The mass of hydrated ferrous sulphate will be $5.5-562x$ grams. The molar mass of hydrated ferrous sulphate is 278 g/mol. The number of moles of hydrated ferrous sulphate will be
$\frac{5.5-562x}{278}$
This is equal to the number of moles of ferrous ions that can be oxidised by potassium permanganate.
5.4 mL of 0.1 N potassium permanganate are used.
Hence, number of g eq of potassium permanganate
$=0.1geq/L\times \frac{5.4ml}{1000ml/L}=0.00054$ geq. They are also equal to the number of g eq of ferrous ions. They are also equal to number of moles of ferrous ions.
$\frac{5.5-562x}{278}=0.00054$
$5.5-562x=0.15012$
$562x=5.349$
$x=9.52\times {10}^{-3}$ moles $=9.52$ mmol.
Because 1 mole = 1000 mmol.
(ii) Let 100 g of mixture contains x moles of $N{O}_2$
The molecular weight of $N{O}_2$ is 46 g/mol. The mass of x moles will be 46 x grams.

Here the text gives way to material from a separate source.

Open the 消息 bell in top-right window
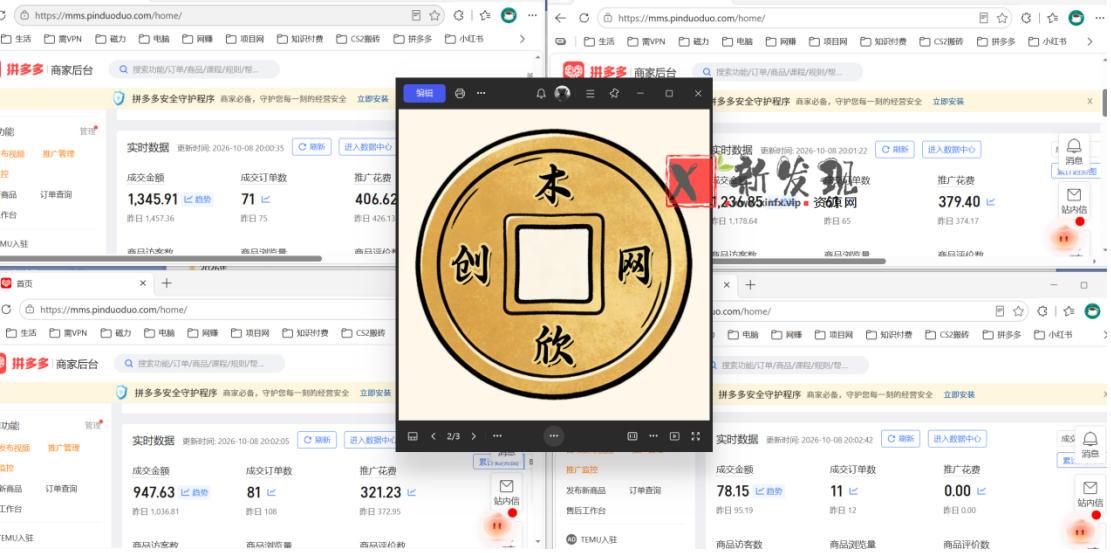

The mixture will contains $100-46x$ grams of $N_2{O}_4$
$N_2{O}_4$ has molecular weigh of 92 g/mol. The number of moles of $N_2{O}_4=\frac{100-46x}{92g/mol}$
The average molecular mass of the mixture is
$\frac{46x+92\left(\frac{100-46x}{92}\right)}{x+\frac{100-46x}{92}}$
$=\frac{100}{x+\frac{100-46x}{92}}$
$=\frac{9200}{92x+100-46x}$
$=\frac{9200}{46x+100}$....(1)
The vapour density of the mixture is 38.3. Its molecular weight is twice its vapour density. It is $2\times 38.3=76.6$ g/mol ..... (2)
(1) = (2)
$\frac{9200}{46x+100}=76.6$
$120.1=46x+100$
$46x=20.1$
$x=0.437$ mol.
The number of moles of $N{O}_2$ is 0.437.